En la primera edición, celebrada en la Ciudad de México en 1926, no hubo participación de mujeres, a pesar de que el reglamento permitía su competencia en natación, tenis y voleibol. Con el paso de los años, las deportistas se han convertido en un pilar fundamental. En las ediciones de 2018 y 2023, donde México culminó en la primera posición, las atletas mexicanas tuvieron una actuación destacada.
En Barranquilla 2018, las mexicanas ganaron 183 medallas (68 de oro, 65 de plata y 50 de bronce). En San Salvador 2023, su aportación fue de 175 preseas (71 de oro, 60 de plata y 44 de bronce). A pesar del crecimiento, persisten desafíos como la necesidad de mayor visibilidad mediática, igualdad en equipos técnicos y la superación de estereotipos en ciertos deportes.
También es necesario combatir el acoso y la discriminación para garantizar competencias e instalaciones seguras. El objetivo es lograr equidad en competencias, visibilizar señales de alerta y denunciar la violencia para consolidar al deporte como un espacio seguro para todos.
El pasado ciclo olímpico, que culminó con los Juegos de París 2024, alcanzó cifras históricas en paridad de género. Por primera vez, el Comité Olímpico Internacional (COI) otorgó la misma cantidad de plazas competitivas para mujeres y hombres, logrando una participación del 50-50. De los aproximadamente 10 mil 500 atletas en París, el 50% fueron mujeres.
Este dato marca un cambio drástico comparado con la primera vez que París fue sede en 1900, donde la participación femenina fue del 2.2%. En 2024, de los 32 deportes, 28 registraron igual número de atletas masculinos y femeninos; se disputaron 152 eventos femeninos, 157 masculinos y 20 mixtos. El COI ha implementado que las nuevas incorporaciones al programa olímpico deben incluir, al menos, un evento varonil y uno femenil.
En los Juegos de Invierno Milán-Cortina 2026 también se registró un récord del 47% de participación femenina. Más allá del ámbito competitivo, el COI busca equidad administrativa: actualmente el 43% de sus miembros y el 47% de su Junta Ejecutiva son mujeres.

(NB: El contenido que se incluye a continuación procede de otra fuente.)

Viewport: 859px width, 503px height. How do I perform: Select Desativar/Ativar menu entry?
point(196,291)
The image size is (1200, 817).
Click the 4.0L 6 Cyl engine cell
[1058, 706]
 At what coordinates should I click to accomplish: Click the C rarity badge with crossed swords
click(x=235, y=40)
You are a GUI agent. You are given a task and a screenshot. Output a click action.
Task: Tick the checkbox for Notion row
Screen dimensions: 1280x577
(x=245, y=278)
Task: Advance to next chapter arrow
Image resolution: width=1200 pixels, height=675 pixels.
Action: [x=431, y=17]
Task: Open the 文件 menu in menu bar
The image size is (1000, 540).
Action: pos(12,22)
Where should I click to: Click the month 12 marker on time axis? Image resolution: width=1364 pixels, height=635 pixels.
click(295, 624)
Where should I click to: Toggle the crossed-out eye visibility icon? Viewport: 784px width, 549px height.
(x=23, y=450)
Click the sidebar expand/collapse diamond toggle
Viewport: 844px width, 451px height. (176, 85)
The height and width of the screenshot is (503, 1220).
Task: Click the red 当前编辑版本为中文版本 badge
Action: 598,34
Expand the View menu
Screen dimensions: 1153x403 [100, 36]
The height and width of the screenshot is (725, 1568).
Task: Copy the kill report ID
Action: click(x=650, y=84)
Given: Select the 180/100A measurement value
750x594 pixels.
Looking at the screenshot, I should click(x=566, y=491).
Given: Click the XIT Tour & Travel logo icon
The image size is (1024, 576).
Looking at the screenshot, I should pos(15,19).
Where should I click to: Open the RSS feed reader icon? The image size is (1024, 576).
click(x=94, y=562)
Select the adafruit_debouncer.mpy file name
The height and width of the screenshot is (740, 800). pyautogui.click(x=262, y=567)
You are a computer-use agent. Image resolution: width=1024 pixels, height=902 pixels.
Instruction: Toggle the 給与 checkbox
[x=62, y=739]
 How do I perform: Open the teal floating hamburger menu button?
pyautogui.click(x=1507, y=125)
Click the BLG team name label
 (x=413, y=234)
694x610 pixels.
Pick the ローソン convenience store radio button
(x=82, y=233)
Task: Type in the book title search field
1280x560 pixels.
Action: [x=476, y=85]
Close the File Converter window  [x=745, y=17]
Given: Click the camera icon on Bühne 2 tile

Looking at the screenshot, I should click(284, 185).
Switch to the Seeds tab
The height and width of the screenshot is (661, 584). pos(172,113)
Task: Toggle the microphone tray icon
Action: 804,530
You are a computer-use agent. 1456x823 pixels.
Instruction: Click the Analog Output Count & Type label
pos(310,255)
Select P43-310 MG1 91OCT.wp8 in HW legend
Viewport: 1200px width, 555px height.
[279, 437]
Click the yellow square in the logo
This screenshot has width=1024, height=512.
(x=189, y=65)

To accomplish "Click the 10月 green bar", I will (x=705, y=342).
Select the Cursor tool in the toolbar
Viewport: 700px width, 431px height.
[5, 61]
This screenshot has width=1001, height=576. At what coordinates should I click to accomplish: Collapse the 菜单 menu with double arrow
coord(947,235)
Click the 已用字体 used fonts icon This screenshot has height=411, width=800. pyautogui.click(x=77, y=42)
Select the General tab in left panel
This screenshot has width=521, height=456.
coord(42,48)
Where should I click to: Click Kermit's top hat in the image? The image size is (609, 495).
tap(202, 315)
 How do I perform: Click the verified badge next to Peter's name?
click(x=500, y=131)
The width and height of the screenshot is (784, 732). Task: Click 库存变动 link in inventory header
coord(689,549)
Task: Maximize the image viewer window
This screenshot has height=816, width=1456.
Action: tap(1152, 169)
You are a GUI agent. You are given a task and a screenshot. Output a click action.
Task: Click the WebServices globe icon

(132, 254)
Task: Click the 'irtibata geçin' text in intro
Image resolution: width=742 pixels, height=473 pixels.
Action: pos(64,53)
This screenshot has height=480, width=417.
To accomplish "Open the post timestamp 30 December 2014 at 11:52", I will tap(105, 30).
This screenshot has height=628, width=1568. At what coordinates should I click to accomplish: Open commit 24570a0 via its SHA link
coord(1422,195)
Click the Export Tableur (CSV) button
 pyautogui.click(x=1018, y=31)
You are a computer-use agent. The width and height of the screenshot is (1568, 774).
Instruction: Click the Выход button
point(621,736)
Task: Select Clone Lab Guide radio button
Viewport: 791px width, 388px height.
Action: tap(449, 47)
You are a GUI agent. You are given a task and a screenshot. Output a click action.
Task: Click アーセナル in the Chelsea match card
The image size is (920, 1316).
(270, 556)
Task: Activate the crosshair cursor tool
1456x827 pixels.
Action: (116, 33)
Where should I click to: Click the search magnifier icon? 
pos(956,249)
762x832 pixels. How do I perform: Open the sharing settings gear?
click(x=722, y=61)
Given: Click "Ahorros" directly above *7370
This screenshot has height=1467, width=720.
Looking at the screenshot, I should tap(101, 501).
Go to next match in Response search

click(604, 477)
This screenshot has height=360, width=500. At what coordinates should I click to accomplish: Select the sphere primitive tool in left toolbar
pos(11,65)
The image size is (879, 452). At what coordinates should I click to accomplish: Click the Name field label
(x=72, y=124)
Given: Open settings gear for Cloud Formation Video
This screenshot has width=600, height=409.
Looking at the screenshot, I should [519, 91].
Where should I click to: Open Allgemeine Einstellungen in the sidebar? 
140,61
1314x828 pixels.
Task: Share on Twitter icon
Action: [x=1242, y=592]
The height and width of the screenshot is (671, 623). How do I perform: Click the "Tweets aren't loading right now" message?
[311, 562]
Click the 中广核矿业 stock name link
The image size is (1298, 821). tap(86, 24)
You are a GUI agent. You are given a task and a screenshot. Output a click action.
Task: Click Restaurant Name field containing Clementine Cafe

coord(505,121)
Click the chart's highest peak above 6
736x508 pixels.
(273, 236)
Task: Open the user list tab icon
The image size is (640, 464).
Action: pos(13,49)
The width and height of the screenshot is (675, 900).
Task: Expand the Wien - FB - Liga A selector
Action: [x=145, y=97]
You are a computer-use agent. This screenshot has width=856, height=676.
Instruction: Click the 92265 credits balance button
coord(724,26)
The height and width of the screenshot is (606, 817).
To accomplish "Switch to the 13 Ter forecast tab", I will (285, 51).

Aunque la brecha se reduce, aún hay deportes con desigualdades notorias. En boxeo, fútbol y lucha la participación masculina sigue siendo mayor. Por otro lado, existen disciplinas como la gimnasia rítmica, el softbol y algunas pruebas de natación artística que son exclusivas para mujeres. Pese a estos casos específicos, el progreso general consolida al movimiento olímpico como un ejemplo en la promoción de la igualdad de género a través del deporte.